Items from a dataset
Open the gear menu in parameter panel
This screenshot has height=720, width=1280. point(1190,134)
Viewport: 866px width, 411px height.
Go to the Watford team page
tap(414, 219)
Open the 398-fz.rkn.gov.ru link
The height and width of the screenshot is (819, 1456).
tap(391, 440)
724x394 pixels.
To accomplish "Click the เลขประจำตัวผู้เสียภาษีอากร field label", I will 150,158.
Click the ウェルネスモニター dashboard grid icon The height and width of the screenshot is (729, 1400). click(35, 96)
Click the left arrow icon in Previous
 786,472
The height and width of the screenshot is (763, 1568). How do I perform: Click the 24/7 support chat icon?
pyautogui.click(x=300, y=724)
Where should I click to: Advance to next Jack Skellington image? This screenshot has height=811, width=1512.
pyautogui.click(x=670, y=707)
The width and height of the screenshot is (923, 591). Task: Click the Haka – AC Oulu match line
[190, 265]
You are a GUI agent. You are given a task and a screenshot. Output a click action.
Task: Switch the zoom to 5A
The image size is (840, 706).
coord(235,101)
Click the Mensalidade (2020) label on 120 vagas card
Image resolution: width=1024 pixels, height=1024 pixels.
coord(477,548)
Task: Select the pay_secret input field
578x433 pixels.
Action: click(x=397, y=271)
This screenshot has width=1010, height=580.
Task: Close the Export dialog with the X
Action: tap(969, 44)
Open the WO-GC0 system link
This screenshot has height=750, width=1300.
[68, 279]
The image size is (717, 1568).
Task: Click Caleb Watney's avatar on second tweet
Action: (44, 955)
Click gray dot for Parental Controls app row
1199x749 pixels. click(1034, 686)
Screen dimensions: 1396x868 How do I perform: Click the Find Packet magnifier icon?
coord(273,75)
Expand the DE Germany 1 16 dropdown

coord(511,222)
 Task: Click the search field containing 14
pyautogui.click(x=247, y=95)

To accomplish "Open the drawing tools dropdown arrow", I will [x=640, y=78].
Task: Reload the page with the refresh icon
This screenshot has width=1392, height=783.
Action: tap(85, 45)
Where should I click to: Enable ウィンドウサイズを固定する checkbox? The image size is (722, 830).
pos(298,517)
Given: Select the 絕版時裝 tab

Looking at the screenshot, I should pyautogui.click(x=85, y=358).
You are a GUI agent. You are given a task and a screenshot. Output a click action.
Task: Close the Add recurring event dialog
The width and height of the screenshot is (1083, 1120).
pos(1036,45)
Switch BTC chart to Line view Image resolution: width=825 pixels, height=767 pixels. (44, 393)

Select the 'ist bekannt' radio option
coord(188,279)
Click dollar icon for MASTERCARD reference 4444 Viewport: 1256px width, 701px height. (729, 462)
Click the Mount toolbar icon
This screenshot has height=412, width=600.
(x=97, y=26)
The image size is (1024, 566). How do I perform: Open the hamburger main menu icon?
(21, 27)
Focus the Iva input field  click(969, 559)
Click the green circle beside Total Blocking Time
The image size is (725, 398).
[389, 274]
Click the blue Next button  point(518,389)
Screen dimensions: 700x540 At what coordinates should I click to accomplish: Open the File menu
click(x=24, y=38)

■ THE PROBLEM ■
Output nothing but the number of lines in the data containing the string "input".

■ EXERCISE SOLUTION ■
2